— Task brief —
Copy out each of the records below word for word, leaving out the pictures.

------ Listed entries

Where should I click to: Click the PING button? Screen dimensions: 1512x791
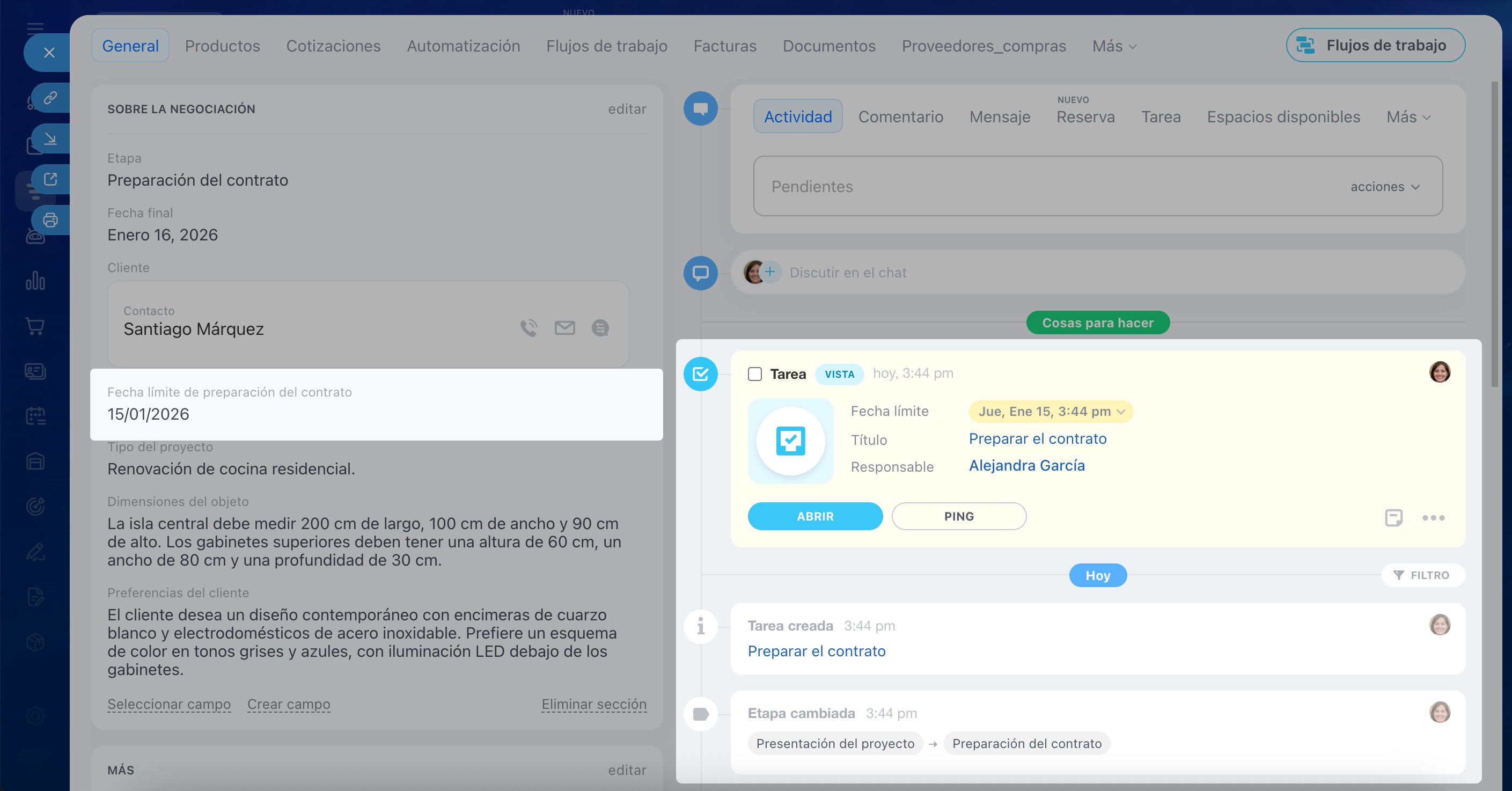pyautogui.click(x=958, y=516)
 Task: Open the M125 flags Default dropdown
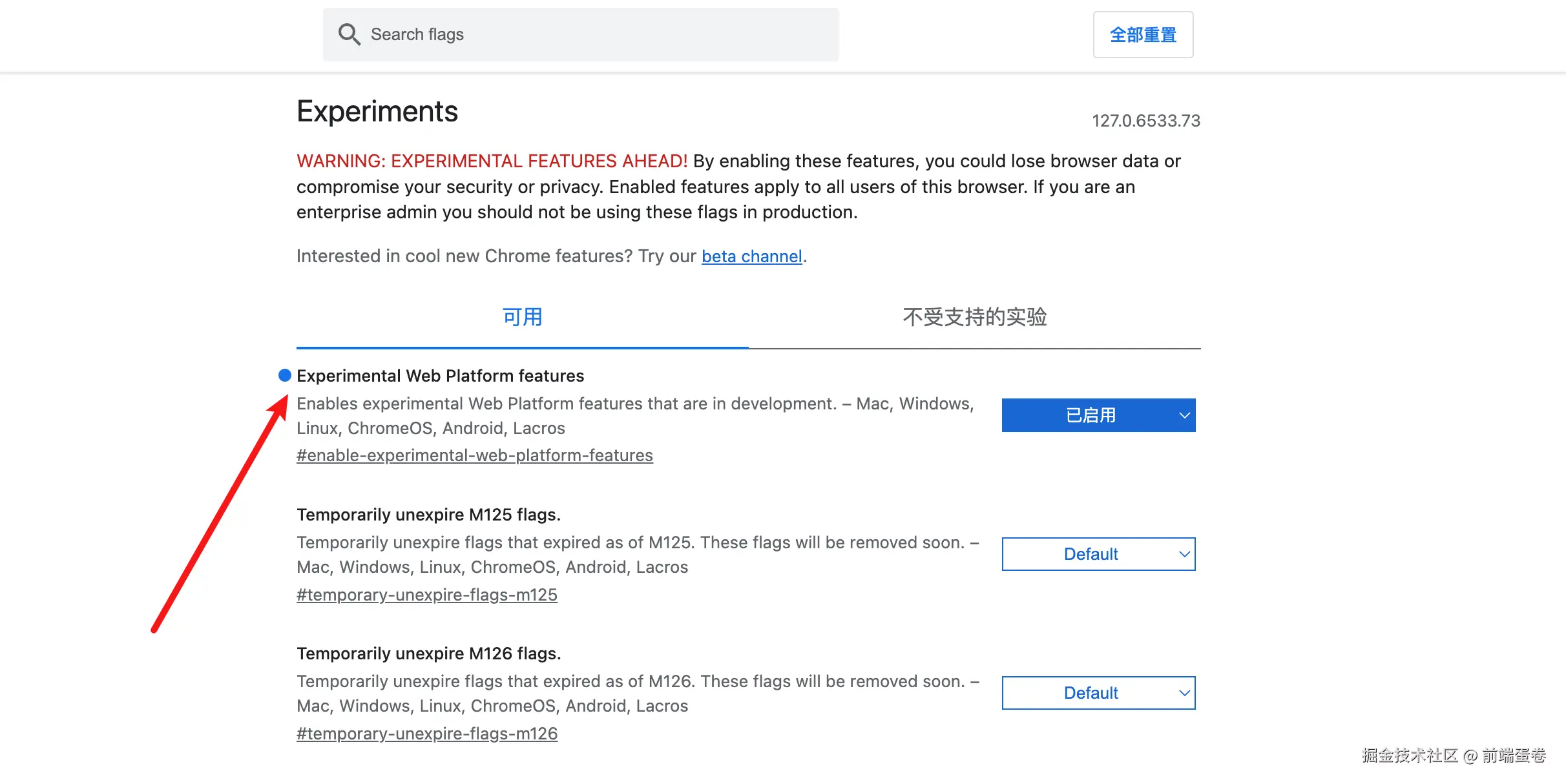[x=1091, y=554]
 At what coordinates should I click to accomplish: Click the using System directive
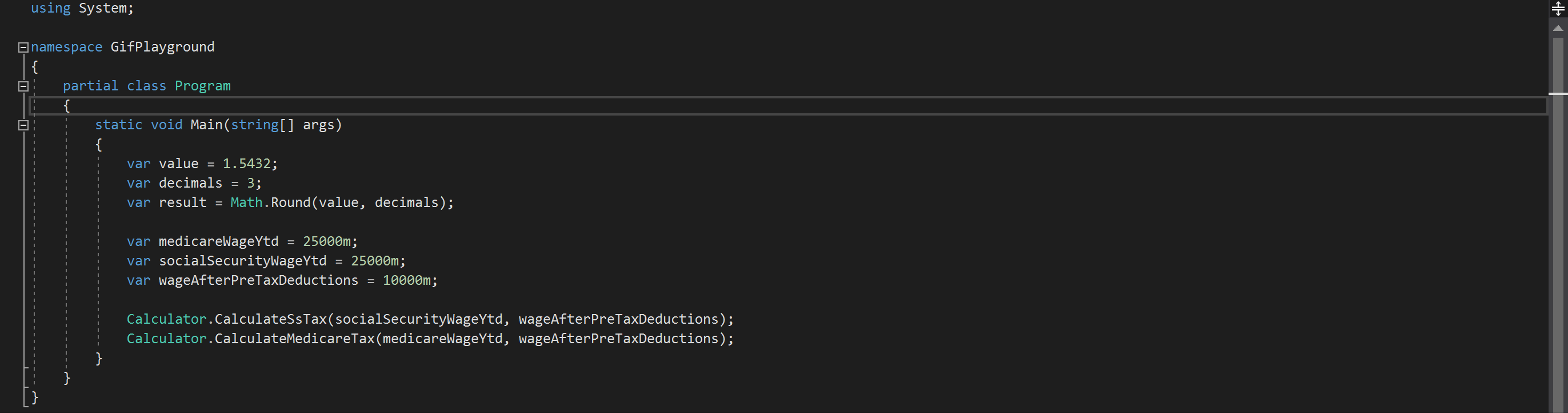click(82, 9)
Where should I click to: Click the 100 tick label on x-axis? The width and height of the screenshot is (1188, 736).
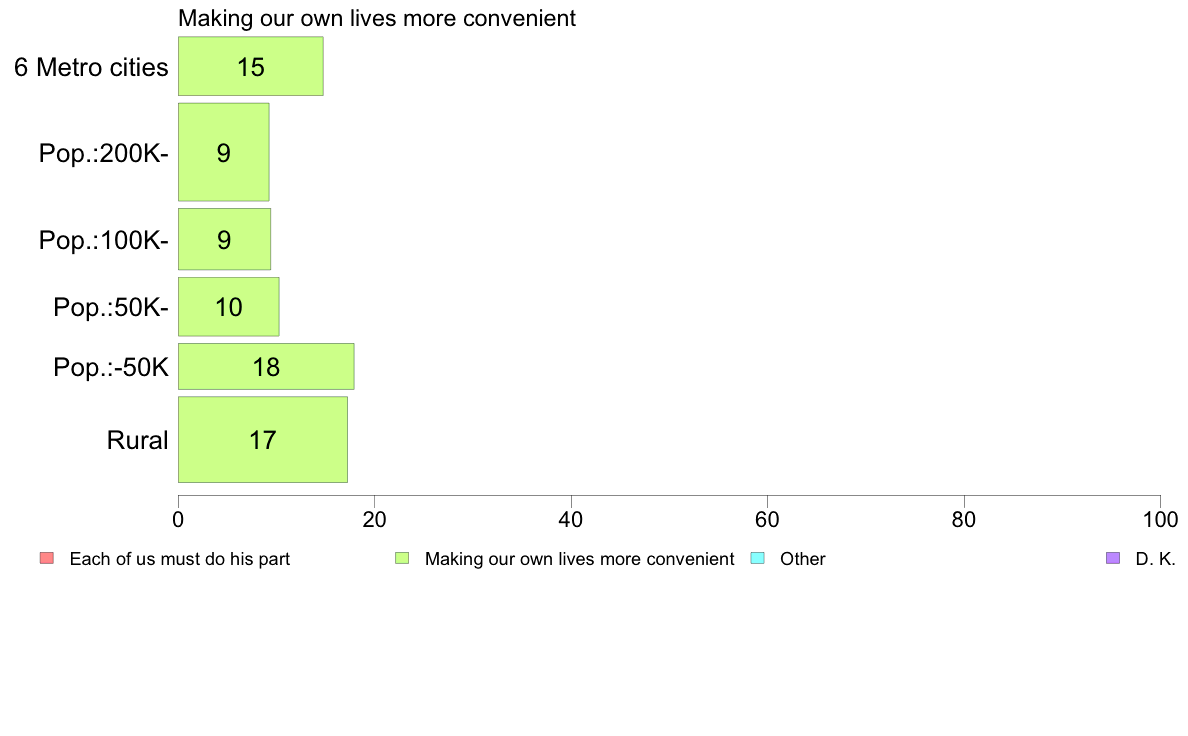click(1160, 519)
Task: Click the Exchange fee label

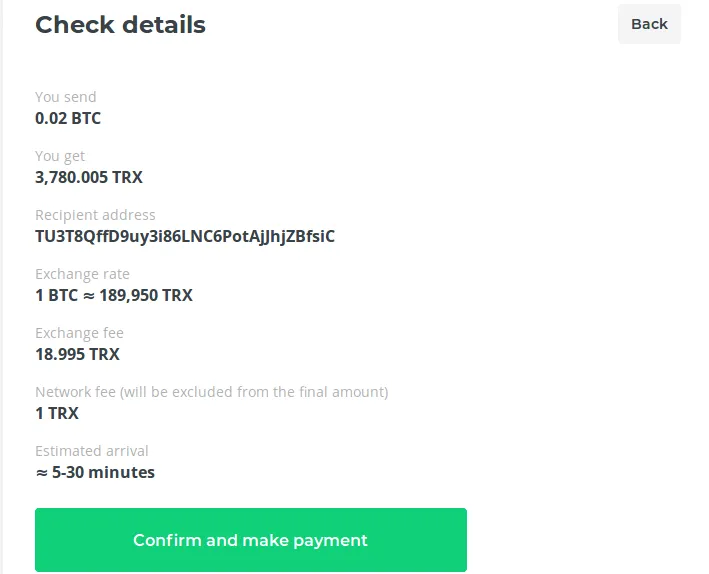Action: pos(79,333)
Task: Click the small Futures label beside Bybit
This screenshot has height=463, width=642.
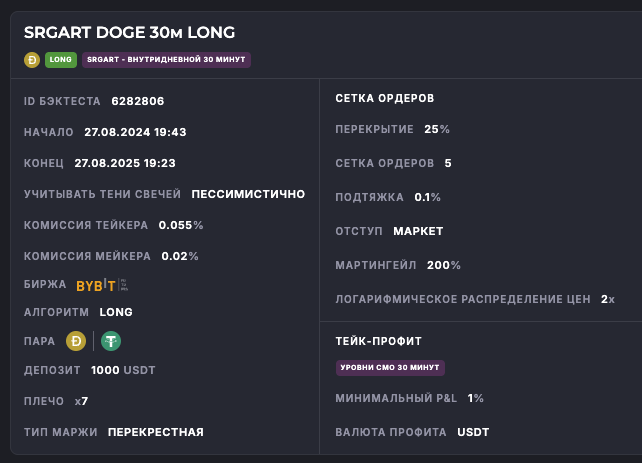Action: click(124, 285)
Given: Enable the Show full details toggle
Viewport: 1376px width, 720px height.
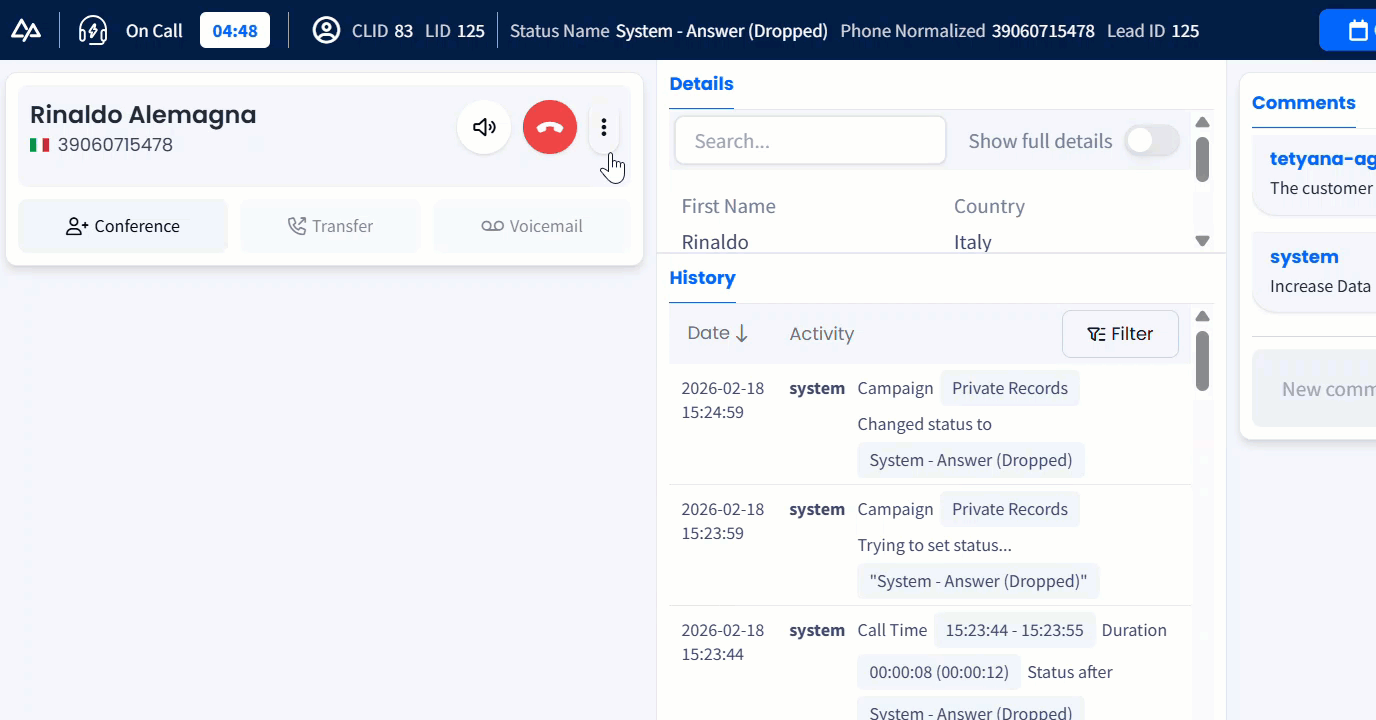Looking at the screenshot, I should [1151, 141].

------------

— Final answer —
Where should I click to: Click the PING button? Screen dimensions: 1512x791
pyautogui.click(x=958, y=516)
 Task: Open the M125 flags Default dropdown
[x=1091, y=554]
 At what coordinates should I click to accomplish: Click the using System directive
click(82, 9)
Where should I click to: Click the 100 tick label on x-axis? The width and height of the screenshot is (1188, 736).
click(1160, 519)
Task: Click the Exchange fee label

Action: pos(79,333)
Task: Click the small Futures label beside Bybit
This screenshot has height=463, width=642.
Action: click(124, 285)
Given: Enable the Show full details toggle
Viewport: 1376px width, 720px height.
Looking at the screenshot, I should [1151, 141].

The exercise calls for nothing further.